Open sourcing – freely sharing code to software with the rest of the Internet – has become one of the most powerful development tools that drive the industry forward. Google has joined the movement by open sourcing its artificial intelligence engine, showing the world how computer software is advancing.
- Google joined the “open-sourcing” movement with TensorFlow
- TensorFlow is Google’s AI engine, available now for all developers to snoop in and use
- Artificial intelligence relies on graphics processing units (GPUs)
- Google has made a step forward by using GPUs in both deep-learning and delivering services
While opening its TensorFlow AI engine to other engineers will definitely mean feeding all sorts of research outside the company, Google will also profit when they feed back into the search engine’s company.

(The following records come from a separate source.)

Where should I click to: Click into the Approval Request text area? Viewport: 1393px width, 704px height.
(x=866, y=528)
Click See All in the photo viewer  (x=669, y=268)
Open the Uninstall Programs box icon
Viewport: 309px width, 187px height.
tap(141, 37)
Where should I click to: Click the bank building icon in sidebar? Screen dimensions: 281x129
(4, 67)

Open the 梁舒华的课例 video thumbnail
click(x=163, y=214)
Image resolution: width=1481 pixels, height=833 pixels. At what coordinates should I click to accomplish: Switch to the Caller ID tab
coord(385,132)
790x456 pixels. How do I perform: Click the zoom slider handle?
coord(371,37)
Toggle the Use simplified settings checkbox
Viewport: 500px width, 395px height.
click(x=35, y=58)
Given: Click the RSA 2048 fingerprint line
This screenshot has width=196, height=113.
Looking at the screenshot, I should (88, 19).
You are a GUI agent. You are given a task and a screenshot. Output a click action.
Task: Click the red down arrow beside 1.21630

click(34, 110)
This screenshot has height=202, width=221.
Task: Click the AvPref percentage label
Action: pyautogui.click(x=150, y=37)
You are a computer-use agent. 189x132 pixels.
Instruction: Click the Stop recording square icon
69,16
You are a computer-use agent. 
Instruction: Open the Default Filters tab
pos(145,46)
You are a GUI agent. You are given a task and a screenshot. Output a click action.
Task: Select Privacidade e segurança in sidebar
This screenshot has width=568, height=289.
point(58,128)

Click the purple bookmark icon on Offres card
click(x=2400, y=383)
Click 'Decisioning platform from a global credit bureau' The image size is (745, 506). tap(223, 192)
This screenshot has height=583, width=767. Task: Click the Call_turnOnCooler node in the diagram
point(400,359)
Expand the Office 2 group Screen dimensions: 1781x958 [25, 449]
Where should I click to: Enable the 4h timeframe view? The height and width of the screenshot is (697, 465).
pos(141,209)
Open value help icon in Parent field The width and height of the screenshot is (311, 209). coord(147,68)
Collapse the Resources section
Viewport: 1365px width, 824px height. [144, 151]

Google’s AI engine is also a perfect mirror for how the world of computer hardware has evolved. When dealing with language translation, image recognition and speech recognition, TensorFlow is rather dependent on graphics processing units (GPUs). These chips were initially designed for rendering graphics in games, but engineers found they are also useful for other tasks.
As Google AI-engineer Jeff Dean explained, GPUs are not only used for training its artificial intelligence services, but also in delivering them to the smartphones on the market. This way of using GPUs represents a significant shift in how things are done in the tech industry.
Facebook, for example, uses GPUs to train its face recognition services inside its massive computer data centers, but it still relies on computer processors units (CPUs) for delivering the services to users – actually identifying their faces on their social platforms.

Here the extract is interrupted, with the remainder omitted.